A Special Purpose Vehicle (“SPV”), also sometimes referred to as a Special Purpose Entity (“SPE”), is an off-balance sheet vehicle (“OBSV”) consisting of a legal entity created by the sponsor or originator to achieve an interim target of the sponsoring company.
Entities can be created to achieve narrow and well-defined objectives (e.g., to carry out leasing, research and development activities, or securitization of financial assets).
SPVs can be used to finance new ventures without increasing the debt burden of the sponsoring company or diluting existing shareholdings. The sponsor (or the entity that created the SPV) may provide a portion of the equity, with outside investors providing the remainder. This allows investors to invest in a particular project or business without investing directly in the parent company. These structures are often used to finance large infrastructure projects.
Sponsors often transfer assets to the SPV, obtain the right to use assets held by the SPV or provide services to the SPV, while other parties (“capital providers”) may provide funds to the SPV. Entities that deal with SPVs (usually creators or sponsors) can significantly control SPVs.
For example, an beneficial interest in an SPV can take the form of a debt instrument, an equity instrument, a participation right, a residual interest or a lease. Some beneficial interests may only entitle the holder to a fixed or stated rate of return, while others entitle the holder to or receive other future economic benefits from SPV activities. In most cases, the creator or sponsor retains a significant beneficial interest in the activities of the SPV, even though it may own little or no equity in the SPV.
What is an Orphan SPV
An orphan SPV, or single-purpose vehicle, is a type of special purpose vehicle that is created to finance a specific project or transaction. Orphan SPVs are typically used when the project or transaction is not large enough to warrant the creation of a full-fledged corporation.
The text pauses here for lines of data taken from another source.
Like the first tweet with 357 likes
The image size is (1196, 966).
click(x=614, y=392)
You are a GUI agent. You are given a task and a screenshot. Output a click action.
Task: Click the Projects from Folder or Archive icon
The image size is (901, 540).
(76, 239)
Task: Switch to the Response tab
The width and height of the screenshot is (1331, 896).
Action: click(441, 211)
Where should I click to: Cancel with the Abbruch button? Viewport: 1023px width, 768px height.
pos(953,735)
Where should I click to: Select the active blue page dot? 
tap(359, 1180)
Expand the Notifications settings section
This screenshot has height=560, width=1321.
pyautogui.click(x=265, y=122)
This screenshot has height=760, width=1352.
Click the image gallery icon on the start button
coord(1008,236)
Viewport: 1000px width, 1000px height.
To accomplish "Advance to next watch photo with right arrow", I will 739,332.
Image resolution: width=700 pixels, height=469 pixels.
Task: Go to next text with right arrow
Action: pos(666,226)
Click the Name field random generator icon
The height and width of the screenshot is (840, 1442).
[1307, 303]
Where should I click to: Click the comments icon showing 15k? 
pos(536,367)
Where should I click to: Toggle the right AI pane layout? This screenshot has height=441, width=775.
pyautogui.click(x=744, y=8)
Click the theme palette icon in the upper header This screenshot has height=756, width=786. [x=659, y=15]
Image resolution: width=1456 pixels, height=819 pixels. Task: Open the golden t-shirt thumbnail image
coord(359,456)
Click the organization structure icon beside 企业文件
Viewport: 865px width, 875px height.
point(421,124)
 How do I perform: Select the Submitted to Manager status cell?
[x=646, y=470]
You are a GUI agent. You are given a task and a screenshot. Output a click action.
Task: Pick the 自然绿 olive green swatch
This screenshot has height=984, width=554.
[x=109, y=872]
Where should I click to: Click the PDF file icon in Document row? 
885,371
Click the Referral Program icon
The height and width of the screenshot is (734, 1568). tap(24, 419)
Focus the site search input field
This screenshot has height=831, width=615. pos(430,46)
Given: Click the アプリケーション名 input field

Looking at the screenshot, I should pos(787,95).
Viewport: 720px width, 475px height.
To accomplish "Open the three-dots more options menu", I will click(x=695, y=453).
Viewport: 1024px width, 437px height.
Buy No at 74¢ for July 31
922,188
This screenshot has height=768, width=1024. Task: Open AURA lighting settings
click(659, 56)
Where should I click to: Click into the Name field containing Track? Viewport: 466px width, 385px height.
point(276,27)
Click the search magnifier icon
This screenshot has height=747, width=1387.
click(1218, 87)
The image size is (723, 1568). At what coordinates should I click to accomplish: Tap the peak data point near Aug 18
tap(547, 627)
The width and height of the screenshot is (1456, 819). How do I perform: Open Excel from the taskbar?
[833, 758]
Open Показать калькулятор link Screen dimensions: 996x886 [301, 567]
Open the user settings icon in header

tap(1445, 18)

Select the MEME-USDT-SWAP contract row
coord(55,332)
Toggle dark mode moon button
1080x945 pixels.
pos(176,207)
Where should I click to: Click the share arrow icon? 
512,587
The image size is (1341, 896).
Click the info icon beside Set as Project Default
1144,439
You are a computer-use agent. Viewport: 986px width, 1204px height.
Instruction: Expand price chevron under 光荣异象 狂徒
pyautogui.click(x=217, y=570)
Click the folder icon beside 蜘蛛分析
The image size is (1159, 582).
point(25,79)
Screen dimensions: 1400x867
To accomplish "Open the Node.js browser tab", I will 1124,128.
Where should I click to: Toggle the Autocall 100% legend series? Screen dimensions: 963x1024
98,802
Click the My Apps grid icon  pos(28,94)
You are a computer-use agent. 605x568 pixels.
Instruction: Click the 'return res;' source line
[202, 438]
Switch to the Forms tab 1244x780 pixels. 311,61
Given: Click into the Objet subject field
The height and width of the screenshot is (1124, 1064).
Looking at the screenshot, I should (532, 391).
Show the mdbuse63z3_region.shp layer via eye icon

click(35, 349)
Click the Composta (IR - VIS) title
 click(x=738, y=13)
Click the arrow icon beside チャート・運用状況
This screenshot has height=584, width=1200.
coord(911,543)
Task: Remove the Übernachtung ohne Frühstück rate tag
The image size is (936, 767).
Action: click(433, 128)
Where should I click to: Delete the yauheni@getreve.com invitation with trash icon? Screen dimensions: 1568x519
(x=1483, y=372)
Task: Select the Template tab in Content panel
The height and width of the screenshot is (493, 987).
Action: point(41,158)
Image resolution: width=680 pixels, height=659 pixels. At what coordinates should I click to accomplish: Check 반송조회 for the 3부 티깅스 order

Orphan SPVs are often used in the real estate industry to finance the development of a single property. They can also be used to finance mergers and acquisitions, or to raise capital for other types of projects.
Orphan SPVs are typically structured as limited liability companies (LLCs). This means that the investors in the SPV are not personally liable for any debts or liabilities of the SPV.
When an orphan SPV is created, it is typically funded by a group of investors. The investors may be individuals, businesses, or other financial institutions. The investors will typically receive shares in the SPV in exchange for their investment.
Once the orphan SPV is funded, it will use the funds to finance the project or transaction that it was created for. Once the project or transaction is complete, the SPV will be dissolved and the investors will receive their share of the proceeds.
Orphan SPVs can be a useful tool for financing projects or transactions. However, they are not without risks. Investors in orphan SPVs should carefully consider the risks involved before investing.
Here are some of the risks associated with orphan SPVs:
The project or transaction may not be successful.
The SPV may be unable to raise enough capital to finance the project or transaction.
The SPV may be dissolved before the project or transaction is complete.
The investors may not receive their full investment back.
Despite the risks, orphan SPVs can be a valuable tool for financing projects or transactions. Investors who are considering investing in an orphan SPV should carefully consider the risks involved before making a decision.
SPV Structure
An SPV can be structured in different ways, depending on what the originator is trying to achieve with the vehicle and its geographical location.
Such SPVs can take the form of corporations, trusts, partnerships, unincorporated entities, Stitching (i.e. foundations under Dutch law) or multi-user structures (e.g. protected cell companies).
In Canada, SPVs take the form of charitable trusts. In Europe, a typical SPV is a limited purpose company with a charitable trust owner under domestic (i.e. UK) or offshore (i.e. Jersey) law. In the United States, SPVs are usually in the form of LLCs.
SPVs are often created under legal arrangements that impose strict and sometimes permanent restrictions on the decision-making power of their management committees, trustees or management over the operation of the SPV. In general, this condition states that the policy governing the ongoing activity of the SPV cannot be modified except by its creator or sponsor (i.e., it is carried out on so-called “autopilot”).
Key Benefits to Sponsoring Company
Freedom of jurisdiction
From a regulatory perspective, companies that start SPVs are free to incorporate the vehicles in the most attractive jurisdictions while continuing to operate outside those jurisdictions.
Minimal red tape
Depending on the choice of jurisdiction, setting up an SPV is relatively inexpensive and easy. This process can take as little as 24 hours and usually does not require government permission.
Legal protection
By structuring the SPV properly, the sponsor can limit legal liability in the event that the underlying project fails.
Asset ownership
SPVs typically allow multiple parties to have ownership of a single asset and allow easy transfers between parties.
Clarity of documentation
It is easy to restrict certain activities or prohibit unauthorized transactions in the SPV document.
Financial risk isolation
By structuring an SPV as an “orphan company”, the SPV’s assets may not be consolidated with the company’s balance sheet assets and be “bankruptcy remote” in the event of bankruptcy or default.